● **Ejercicio propuesto 1**
Responde, por favor, estas preguntas sobre el hilo del foro:
(a) ¿Qué embalse desea perdiguera que se llene?
(b) ¿A quién llama perdiguera «el primer moderador del foro»?
(c) ¿Adónde dice perdiguera que se va al final de su mensaje?
● **Ejercicio propuesto 2**
Prosigue el hilo del foro a partir de la última línea citada en el mensaje de sergi1907.

● **Texto citado**
^^^^^^^^
# EMBALSES.NET > Cafeteria >  Que no nos traigan carbón

## perdiguera

Desde aquí quiero desearos que los Reyes os traigan mucha agua, muchos desembalses y mucho trabajo para subir fotos, y del otro.
Esperemos que el año sea muy bueno y que podamos ver cosas inimaginables: (los ojos brotar, que se llene Entrepeñas, que no haga falta mucho trasvase, que mejore el estado de los ríos, que haya más conciencia ecológica...... etc. y que haya más trabajo para todos)
¿Que os parece mi lista?
Un saludo a todos, en especial a: ezequiel, profe.diee, ana trapiello, hector, carlo01, miguel angel, cristobal, julianper3, cordo y Gallurt, *los diez primeros miembros del foro* y a mi querido Xuquer, el primer moderador del foro.
Pues eso que no nos traigan carbón.
Me voy a la cabalgata.

----------


## sergi1907

> Desde aquí quiero desearos que los Reyes os traigan mucha agua, muchos desembalses y mucho trabajo para subir fotos, y del otro.
> Esperemos que el año sea muy bueno y que podamos ver cosas inimaginables: (los ojos brotar, que se llene Entrepeñas, que no haga falta mucho trasvase, que mejore el estado de los ríos, que haya más conciencia ecológica...... etc. y que haya más trabajo para todos)
> ¿Que os parece mi lista?
> Un saludo a todos, en especial a: ezequiel, profe.diee, ana trapiello, hector, carlo01, miguel angel, cristobal, julianper3, cordo y Gallurt, *los diez primeros miembros del foro* y a mi querido Xuquer, el primer moderador del foro.
^^^^^^^^
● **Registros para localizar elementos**
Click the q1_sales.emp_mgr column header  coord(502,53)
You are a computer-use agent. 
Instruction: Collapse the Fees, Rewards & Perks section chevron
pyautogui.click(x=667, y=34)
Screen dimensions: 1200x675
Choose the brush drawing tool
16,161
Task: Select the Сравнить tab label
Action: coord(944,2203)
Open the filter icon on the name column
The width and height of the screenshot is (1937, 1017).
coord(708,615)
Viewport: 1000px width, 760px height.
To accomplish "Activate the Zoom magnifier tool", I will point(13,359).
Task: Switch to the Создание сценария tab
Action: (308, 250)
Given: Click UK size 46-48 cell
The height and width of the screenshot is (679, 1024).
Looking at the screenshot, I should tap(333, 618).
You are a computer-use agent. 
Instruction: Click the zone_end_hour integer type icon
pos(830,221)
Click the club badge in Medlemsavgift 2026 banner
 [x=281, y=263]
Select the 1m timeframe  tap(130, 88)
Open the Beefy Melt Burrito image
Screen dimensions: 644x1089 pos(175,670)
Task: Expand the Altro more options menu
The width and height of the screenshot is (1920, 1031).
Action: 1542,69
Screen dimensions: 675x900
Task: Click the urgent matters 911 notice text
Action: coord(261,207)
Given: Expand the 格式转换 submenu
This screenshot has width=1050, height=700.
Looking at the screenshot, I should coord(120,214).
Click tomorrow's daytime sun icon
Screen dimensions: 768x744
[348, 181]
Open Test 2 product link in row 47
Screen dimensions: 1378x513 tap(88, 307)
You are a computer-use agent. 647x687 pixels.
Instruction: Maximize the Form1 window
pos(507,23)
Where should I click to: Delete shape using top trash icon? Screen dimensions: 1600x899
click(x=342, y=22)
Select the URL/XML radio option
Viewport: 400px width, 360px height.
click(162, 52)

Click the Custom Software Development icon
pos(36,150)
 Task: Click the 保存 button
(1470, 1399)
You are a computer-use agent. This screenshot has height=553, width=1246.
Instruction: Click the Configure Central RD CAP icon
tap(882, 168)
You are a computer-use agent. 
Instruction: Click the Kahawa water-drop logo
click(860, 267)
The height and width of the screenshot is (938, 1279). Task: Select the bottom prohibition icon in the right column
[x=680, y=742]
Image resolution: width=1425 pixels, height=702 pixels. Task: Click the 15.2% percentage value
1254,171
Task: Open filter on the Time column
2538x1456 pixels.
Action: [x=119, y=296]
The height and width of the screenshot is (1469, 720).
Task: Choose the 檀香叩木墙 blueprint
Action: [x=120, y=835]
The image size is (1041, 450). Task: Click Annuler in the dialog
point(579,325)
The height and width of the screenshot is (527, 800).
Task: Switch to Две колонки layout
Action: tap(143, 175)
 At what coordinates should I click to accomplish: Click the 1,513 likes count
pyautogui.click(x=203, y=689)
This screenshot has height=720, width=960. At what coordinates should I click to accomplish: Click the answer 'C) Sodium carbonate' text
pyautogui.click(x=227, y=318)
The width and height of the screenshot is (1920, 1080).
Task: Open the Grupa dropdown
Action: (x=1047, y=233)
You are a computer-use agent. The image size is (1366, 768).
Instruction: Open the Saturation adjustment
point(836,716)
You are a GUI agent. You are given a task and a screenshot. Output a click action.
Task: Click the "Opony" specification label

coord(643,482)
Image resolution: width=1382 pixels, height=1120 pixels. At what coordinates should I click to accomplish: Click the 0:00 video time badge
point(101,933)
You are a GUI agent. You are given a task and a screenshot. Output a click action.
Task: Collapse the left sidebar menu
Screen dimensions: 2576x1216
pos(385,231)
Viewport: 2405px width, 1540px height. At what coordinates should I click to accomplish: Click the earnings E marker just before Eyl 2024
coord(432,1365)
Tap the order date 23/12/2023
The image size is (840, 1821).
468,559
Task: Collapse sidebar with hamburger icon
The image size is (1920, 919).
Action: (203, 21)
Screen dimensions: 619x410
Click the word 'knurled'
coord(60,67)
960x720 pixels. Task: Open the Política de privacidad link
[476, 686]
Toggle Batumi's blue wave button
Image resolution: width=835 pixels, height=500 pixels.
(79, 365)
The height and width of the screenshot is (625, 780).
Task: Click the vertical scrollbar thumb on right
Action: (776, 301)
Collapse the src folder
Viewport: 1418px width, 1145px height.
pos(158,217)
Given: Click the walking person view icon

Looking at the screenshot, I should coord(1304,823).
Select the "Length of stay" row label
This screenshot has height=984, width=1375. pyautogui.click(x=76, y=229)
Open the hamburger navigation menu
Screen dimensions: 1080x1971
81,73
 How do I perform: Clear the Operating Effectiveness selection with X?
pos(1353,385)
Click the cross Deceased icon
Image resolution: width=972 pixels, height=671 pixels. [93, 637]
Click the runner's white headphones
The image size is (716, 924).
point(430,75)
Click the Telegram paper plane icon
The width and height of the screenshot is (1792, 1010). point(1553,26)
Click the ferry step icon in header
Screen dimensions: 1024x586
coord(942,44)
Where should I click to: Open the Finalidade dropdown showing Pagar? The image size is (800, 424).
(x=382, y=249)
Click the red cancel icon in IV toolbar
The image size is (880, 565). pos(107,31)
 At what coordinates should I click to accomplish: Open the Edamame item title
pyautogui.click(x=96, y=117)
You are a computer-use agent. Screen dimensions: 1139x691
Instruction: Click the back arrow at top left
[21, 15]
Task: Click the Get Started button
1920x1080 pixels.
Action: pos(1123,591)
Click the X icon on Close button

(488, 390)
^^^^^^^^
● **Respuesta esperada 1**
(a) Entrepeñas.
(b) A Xuquer.
(c) A la cabalgata.

● **Respuesta esperada 2**
> Pues eso que no nos traigan carbón.
> Me voy a la cabalgata.



Ojalá traigan todo lo que pones en tu lista :Smile: 

Un saludo :Smile: , que me esperan los peques :Big Grin:

----------


## Salut

No son los reyes, sino el presidente... que nos va a traer "CARBÓN NACIONAL"!! Con subida de la luz incluida!  :Stick Out Tongue:

----------


## FEDE

> Desde aquí quiero desearos que los Reyes os traigan mucha agua, muchos desembalses y mucho trabajo para subir fotos, y del otro.
> Esperemos que el año sea muy bueno y que podamos ver cosas inimaginables: (los ojos brotar, que se llene Entrepeñas, que no haga falta mucho trasvase, que mejore el estado de los ríos, que haya más conciencia ecológica...... etc. y que haya más trabajo para todos)
> ¿Que os parece mi lista?
> Un saludo a todos, en especial a: ezequiel, profe.diee, ana trapiello, hector, carlo01, miguel angel, cristobal, julianper3, cordo y Gallurt, *los diez primeros miembros del foro* y a mi querido Xuquer, el primer moderador del foro.
> Pues eso que no nos traigan carbón.
> Me voy a la cabalgata.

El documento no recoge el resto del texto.